The settling velocity of porous particles in linear stratification is affected by the diffusive exchange between interstitial and ambient water. The extent to which buoyancy and interstitial mass adaptation alters the settling velocity depends on the ratio of the diffusive and viscous time scales. We conducted schlieren experiments and lattice Boltzmann simulations for highly porous (95 %) but impermeable spheres settling in linear stratification. For a parameter range that resembles marine porous particles, ‘marine aggregates’, i.e. low Reynolds numbers ($0.05\leq \textit {Re}\leq 10$), intermediate Froude numbers ($0.1\leq \textit {Fr}\leq 100$) and Schmidt number of salt ($\textit {Sc}=700$), we observe delayed mass adaptation of the interstitial fluid due to lower-density fluid being dragged by a particle that forms a density boundary layer around the particle.

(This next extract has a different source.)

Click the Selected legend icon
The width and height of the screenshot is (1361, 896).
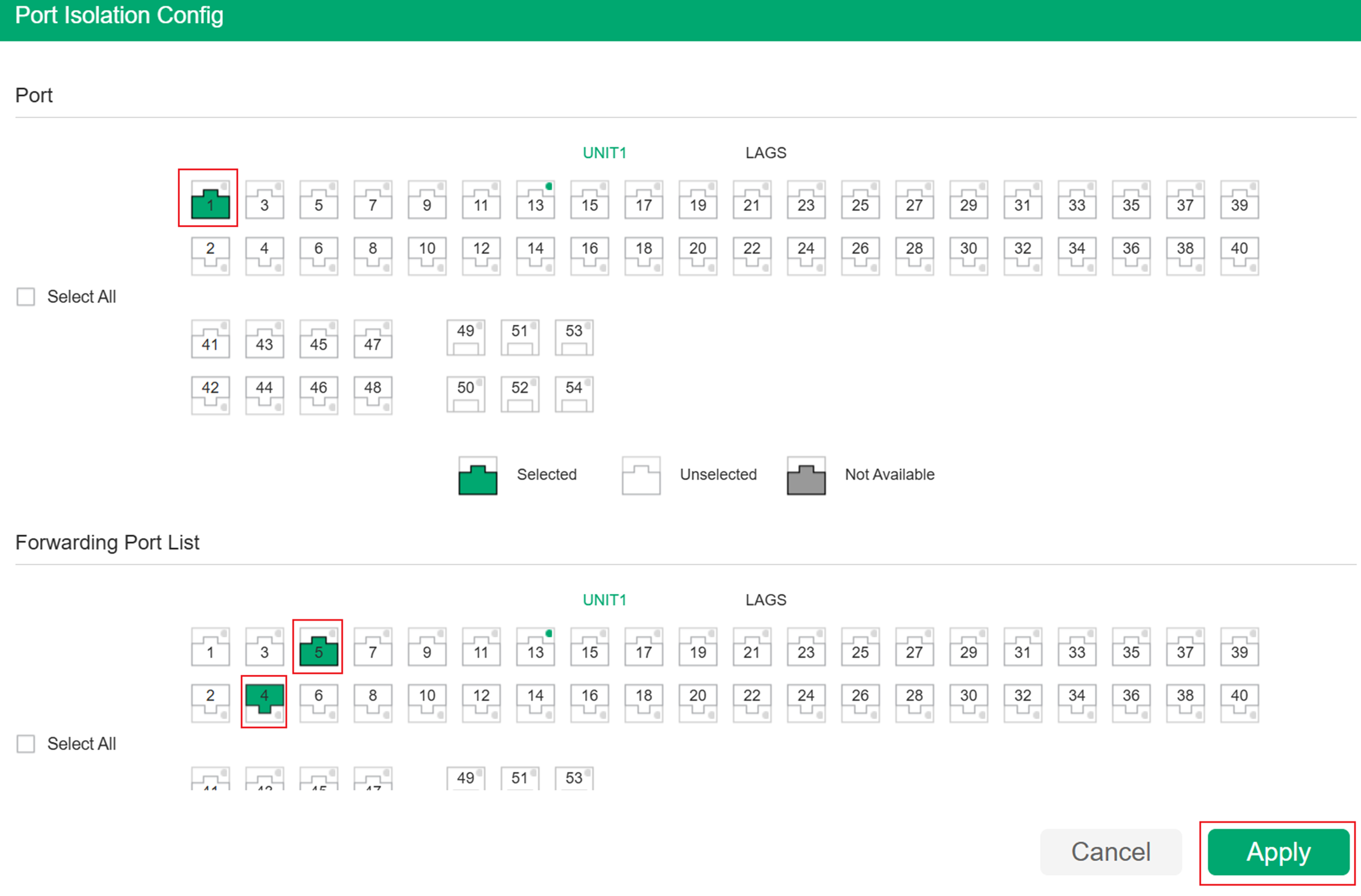pos(477,475)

The boundary layer buffers the diffusive exchange of stratifying agent with the ambient fluid, leading to an enhanced density contrast of the interstitial pore fluid. Stratification-related drag enhancement by means of additional buoyancy of dragging lighter fluid and buoyancy-induced vorticity resembles earlier findings for solid spheres. However, the exchange between density boundary layer and pore fluid substantially increases stratification drag for small $\textit {Fr}$. To estimate the effect of stratification on marine aggregates settling in the ocean, we derived scaling laws and show that small particles ($\leq$0.5 mm) experience enhanced drag which increases retention times by 10 % while larger porous particle (>0.5 mm) settling is dominated by delayed mass adaptation that diminishes settling velocity by 10 % up to almost 100 %. The derived relationships facilitate the integration of stratification-dependent settling velocities into biogeochemical models.